Da bringst Du mich zum Schmunzeln, denn manchmal gibt es Projekt-Überschneidungen. Ich wurde als Kostümbildnerin für das crazy Projekt NOVAK von Heretic Films angefragt, der Koproduktionsfirma von TRIANGLE OF SADNESS, das mit der Schweiz koproduziert wird, mit Ella Rumpf und Zlatko Buric. Regisseur Harry Lagoussis und Produzent Giorgos Karnavas waren begeistert von meiner Arbeit und würden sehr gerne mit mir arbeiten; vielleicht ergibt sich dies bei einem anderen Projekt.
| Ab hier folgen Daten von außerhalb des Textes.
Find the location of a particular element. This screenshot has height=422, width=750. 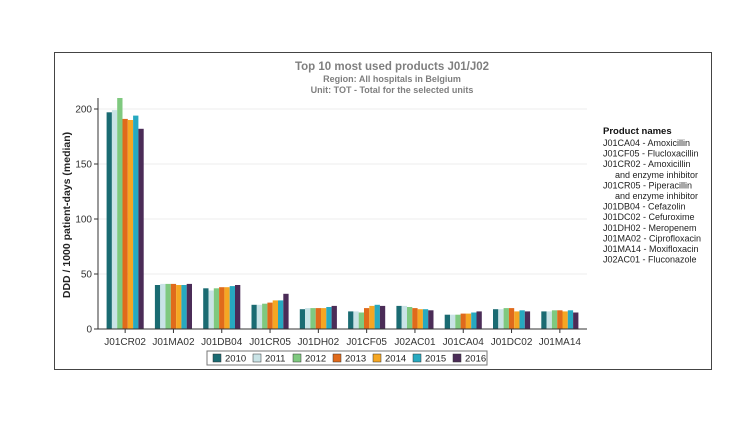

bar-J01DH02-2016 is located at coordinates (334, 317).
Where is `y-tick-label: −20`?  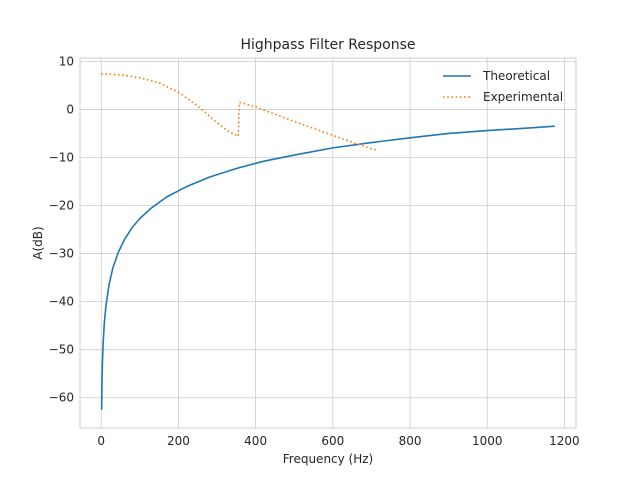
y-tick-label: −20 is located at coordinates (62, 206).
In Berlin hatte ich zu den goldenen Musik-Clip-Zeiten oft für crazy Produktionen gearbeitet. Dort lernte ich viel über die Möglichkeiten, die man künstlerisch als Kostümbildnerin hat. Beherrscht man das handwerkliche Know-how, so geht man über die menschliche Silhouette hinaus. Ich bin im kreativen Bereich sehr breit aufgestellt, dank der vielen abwechslungsreichen Erfahrungen, welche ich bisher an all den tollen Projekten umsetzen durfte und die mich wachsen liessen. Ich bin sehr offen für «crazy Projekte» im In- und Ausland, liebe es zu reisen und in andere Kulturen einzutauchen.